I would tend to disagree on the inverse difficulty curve. Let me ask Linnis this, did the kids refit the ships from empty with a pile of weapons at a colony, or did they use your already at end game fit ships? If they are not fitting from scratch, then I don't think this proves the game has an inverse learning curve. I'm guessing the fact they are finding success is because you are playing the hardest portion of the end game for them, the fitting screen. It only seems easy because you're an experienced player discounting the fitting step as not being part of playing at end game. Fitting is arguably harder and more important than having average piloting skills. Especially for full sized end game fleets.

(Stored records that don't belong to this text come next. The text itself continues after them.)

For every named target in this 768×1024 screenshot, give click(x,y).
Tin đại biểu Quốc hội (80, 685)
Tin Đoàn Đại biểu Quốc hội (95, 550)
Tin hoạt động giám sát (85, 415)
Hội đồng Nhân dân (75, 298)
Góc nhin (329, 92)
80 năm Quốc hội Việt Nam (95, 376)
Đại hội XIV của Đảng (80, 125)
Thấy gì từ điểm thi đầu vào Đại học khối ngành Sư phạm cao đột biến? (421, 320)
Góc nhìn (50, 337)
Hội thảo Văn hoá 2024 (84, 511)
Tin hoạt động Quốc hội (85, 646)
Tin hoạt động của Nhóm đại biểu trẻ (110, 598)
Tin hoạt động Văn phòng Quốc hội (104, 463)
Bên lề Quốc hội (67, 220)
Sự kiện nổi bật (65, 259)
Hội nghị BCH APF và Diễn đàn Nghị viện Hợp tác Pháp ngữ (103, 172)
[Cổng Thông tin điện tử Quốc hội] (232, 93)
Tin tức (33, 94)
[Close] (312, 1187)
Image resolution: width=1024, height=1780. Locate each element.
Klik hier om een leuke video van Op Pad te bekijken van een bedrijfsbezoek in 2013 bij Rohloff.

I think the appropriate comparison to the Wolf and Hound fight at the start of the game would be handing the kids infinite credits, a level 15 character with no skill points spent yet, 100 story points, and a set of colonies that can build anything in a month, and seeing if they have just as much success against an end game fleet such as a late stage Ordo, the double Tesseracts, or the Tesseract bounty. My guess, which I admittedly have no evidence to back up, is they would have difficulty coming up with good fits and a good end game fleet composition without any prior experience that would have anywhere near the same level of success as your pre-fit fleets.

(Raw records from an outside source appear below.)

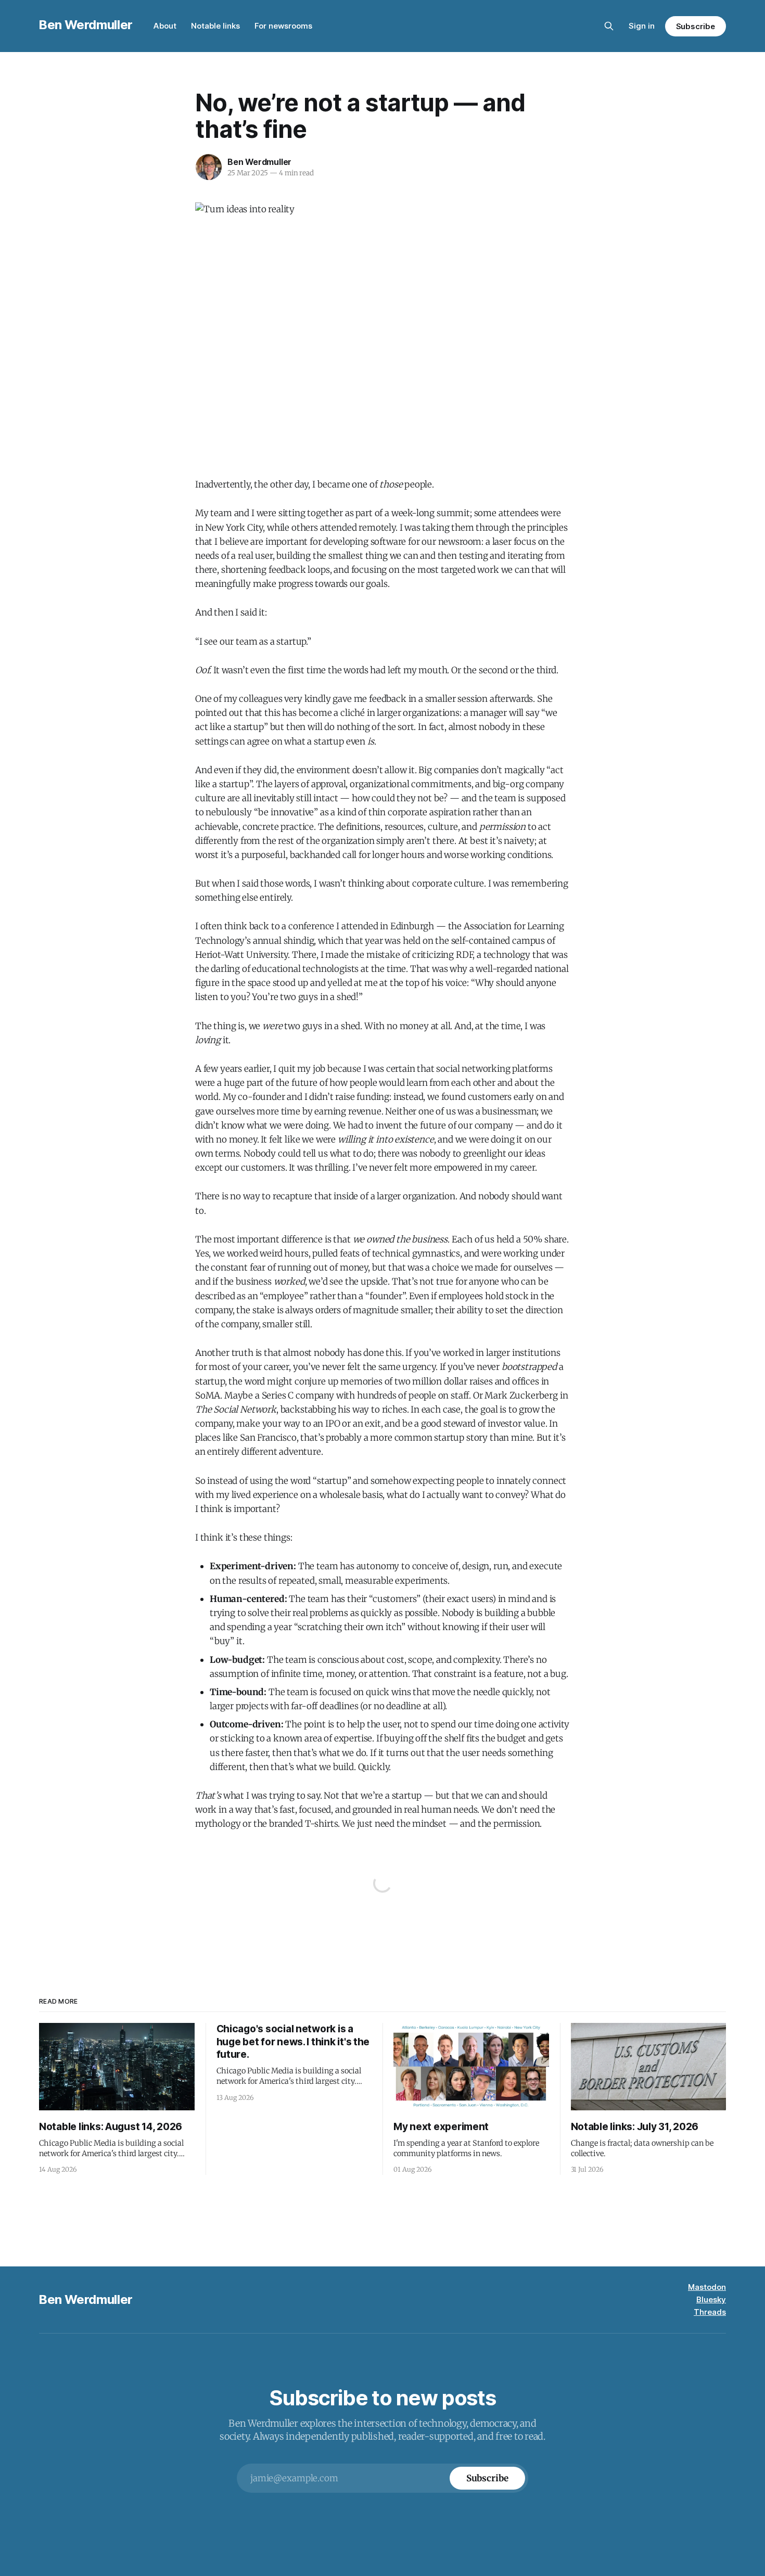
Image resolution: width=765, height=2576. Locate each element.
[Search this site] (609, 26)
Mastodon (707, 2287)
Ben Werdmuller (86, 24)
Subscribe (695, 26)
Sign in (642, 26)
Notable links (215, 26)
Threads (710, 2312)
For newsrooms (283, 26)
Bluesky (711, 2299)
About (165, 26)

Hmm... Let me talk to my spouse about gathering evidence.
As for starting with a larger fleet, I'm going to guess that just leads to a tendency for a new player to over deploy which in turn results in logistics issues. If you don't know how to fight the easy fights with a minimal deployment, you really shouldn't have moved onto a big fleet which lets you win simply by virtue of over deploying and thus running into logistics issues on the campaign layer. Personally, I would recommend any new player start with the Wolf and Kite and do the tutorial which will add in enough ships through salvage to have a reasonable fleet for a new player to run. I tend to think the faster starts + tutorial is perhaps a tiny bit too big for a brand-new player.

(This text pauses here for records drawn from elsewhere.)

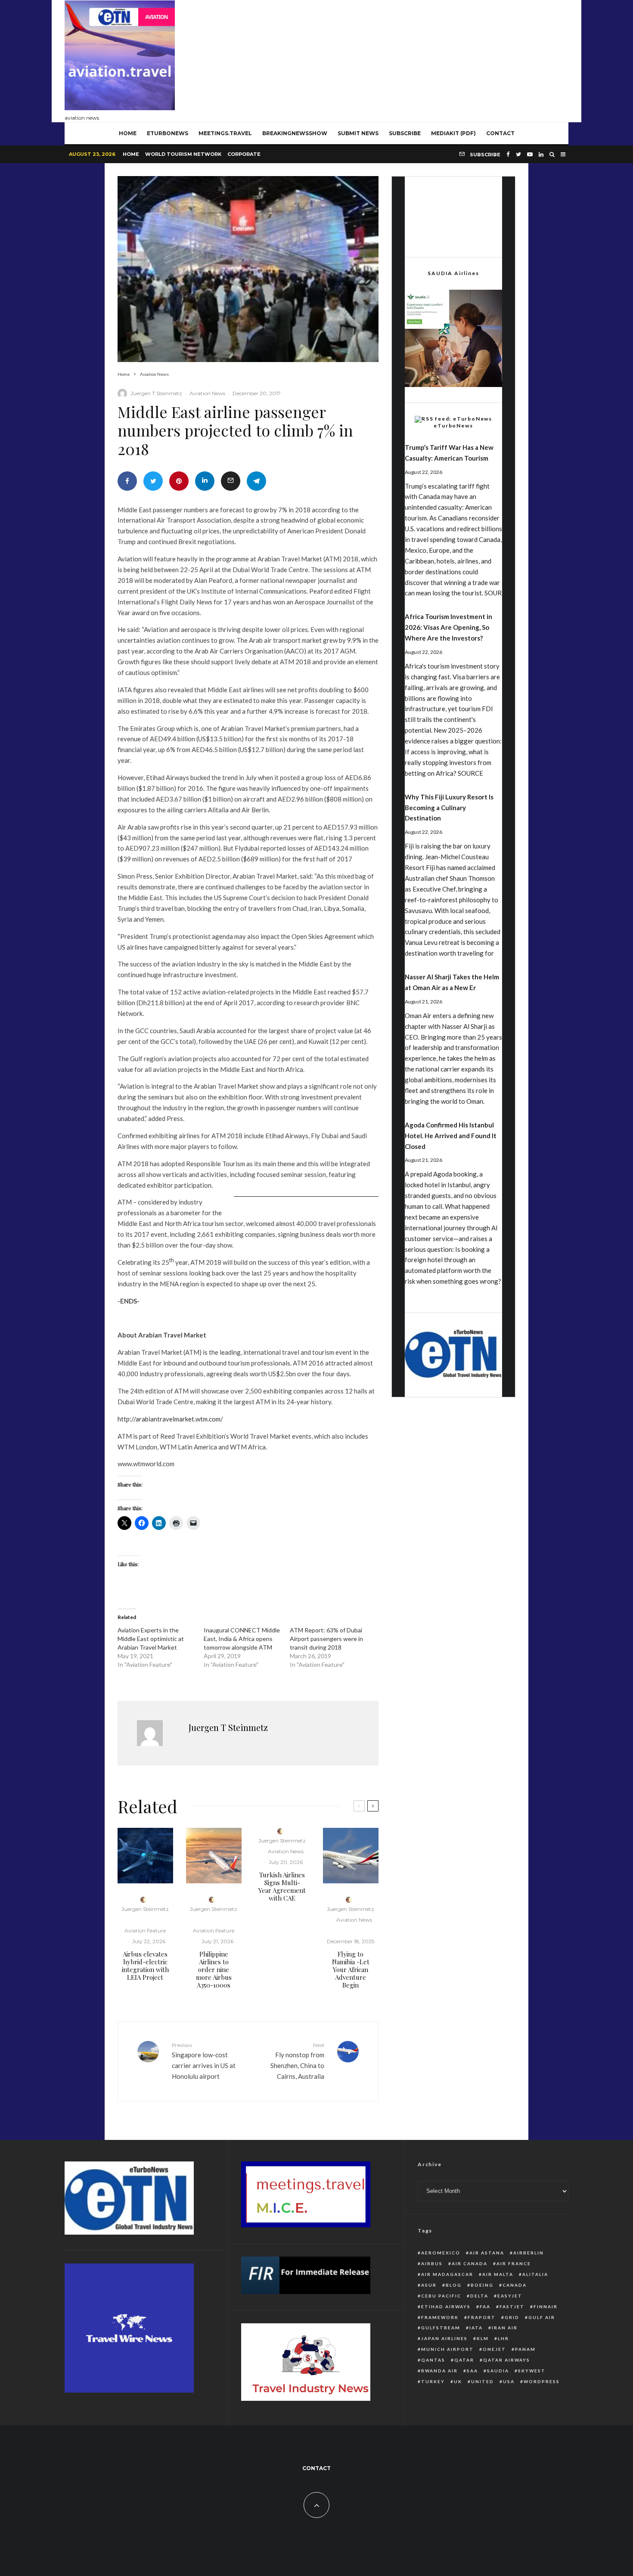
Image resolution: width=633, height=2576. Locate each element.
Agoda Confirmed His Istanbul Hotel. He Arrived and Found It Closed (450, 1135)
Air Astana (486, 2252)
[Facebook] (508, 154)
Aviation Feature (145, 1930)
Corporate (244, 154)
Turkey (433, 2381)
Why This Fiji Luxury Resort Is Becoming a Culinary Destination (449, 807)
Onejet (494, 2349)
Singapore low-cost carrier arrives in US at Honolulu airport (204, 2061)
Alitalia (535, 2274)
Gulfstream (440, 2327)
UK (458, 2381)
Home (131, 154)
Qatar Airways (506, 2359)
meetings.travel (225, 133)
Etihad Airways (446, 2306)
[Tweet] (153, 481)
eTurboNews (167, 133)
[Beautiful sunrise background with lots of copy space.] (214, 1855)
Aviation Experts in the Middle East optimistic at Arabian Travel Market (151, 1638)
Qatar (464, 2359)
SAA (472, 2370)
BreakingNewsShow (294, 133)
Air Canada (469, 2263)
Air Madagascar (447, 2274)
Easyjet (509, 2295)
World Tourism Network (183, 154)
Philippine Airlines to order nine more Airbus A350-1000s (214, 1969)
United (482, 2381)
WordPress (542, 2381)
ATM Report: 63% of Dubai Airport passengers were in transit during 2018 (326, 1638)
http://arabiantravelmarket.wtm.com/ (170, 1419)
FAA (485, 2306)
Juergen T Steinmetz (156, 393)
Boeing (482, 2285)
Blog (454, 2285)
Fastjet (512, 2306)
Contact (500, 133)
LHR (503, 2338)
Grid (512, 2317)
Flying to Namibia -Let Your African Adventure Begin (350, 1969)
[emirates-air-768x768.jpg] (351, 1855)
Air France (513, 2263)
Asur (429, 2285)
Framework (440, 2317)
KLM (483, 2338)
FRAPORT (482, 2317)
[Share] (127, 481)
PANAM (525, 2349)
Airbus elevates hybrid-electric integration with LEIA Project (145, 1965)
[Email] (230, 481)
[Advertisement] (411, 59)
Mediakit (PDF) (453, 133)
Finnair (546, 2306)
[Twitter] (518, 154)
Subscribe (405, 133)
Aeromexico (440, 2252)
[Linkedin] (541, 154)
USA (509, 2381)
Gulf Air (541, 2317)
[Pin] (179, 481)
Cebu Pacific (441, 2295)
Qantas (433, 2359)
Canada (515, 2285)
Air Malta (497, 2274)
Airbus (432, 2263)
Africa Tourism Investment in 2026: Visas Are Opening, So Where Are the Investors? (448, 627)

Start the campaign with an option to have them as a officer somehow and have the player participate is as many battles as they want. When a battle is lost the player loses no progression and the system continues.
I like this idea. I don't think the menu missions accomplish this nearly as well because they are not in the environment you will be dealing with, and again a lot of people will skip over the missions. I know I did.
So, are we suggesting this play as an officer in a larger fleet (that they do or do not have fleet command over?) be forced? Or if this is an option, why wouldn't your typical player skip over it just like the tutorials, missions, and the easy mode option which people in this thread suggested they or other players do now?
Do we just need to ask if the player wants to try missions from the new game questionnaire?
1. Do the combat tutorial
2. Jump to missions screen to learn without penalty
3. Begin a normal campaign
Would this proposed officer in an AI fleet just be a similar question?
1. Start as an officer with fleet decisions made by AI to learn without penalty
2. Start a normal campaign where you decide everything
Would simply having the last option greyed out until you've done a sufficient amount of the prior options work?
Actually, would renaming new game to new campaign (and load game to load campaign), help at all to make it clearer that there is more to the game than just the campaign, and would that result in a higher percentage of players going from top to bottom on the menu (i.e. tutorial, then mission, then campaign?. I'm pretty sure they are in that order on the menu for a reason.
No amount of NPE tweaking will get rid of the simple fact that all the game systems, tokens, etc. need to be learned by the player. At some point you just have to sit down and read the wiki. The only alternative is to remove 90% of game's content and I hope no one wants to do THAT.
You only have to sit down and read the wiki because many of the mechanics are left unexplained. Plenty of complex games don't leave new players stranded.
I'd be really curious to see how new player experiences are done well in a complex sandbox game with multiple game layers. If a player goes through the combat tutorials, some missions, and then the campaign tutorial, I think it should be pretty comparable to explaining the mechanics in other games. It then becomes a question of convincing players it's worthwhile to do those first rather than just jumping right in.
And I don't want that jumping right in option taken away for experienced players. Certainly, I don't want a gradual ramp up of difficulty in the overall game as a veteran, since that just becomes busy work in a sandbox game. I just want to play the game. After playing the campaign a dozen times, I'd rather just add a mod that skips it, because well, it's relatively linear and only so many branches.
Don't get me wrong, the campaign is great, but David can only write so fast and so much.
I think the campaign tutorial and pop-ups could definitely be expanded upon by touching upon more mechanics, perhaps a more depth in places, and a more direct pointer to the main campaign, but I'm not sure the overall format really needs to be drastically overhauled. It is a sandbox game, and at some point, you've got to just be cut loose. You will not always have a clear arrow pointing to the next place to go (other than in the main campaign).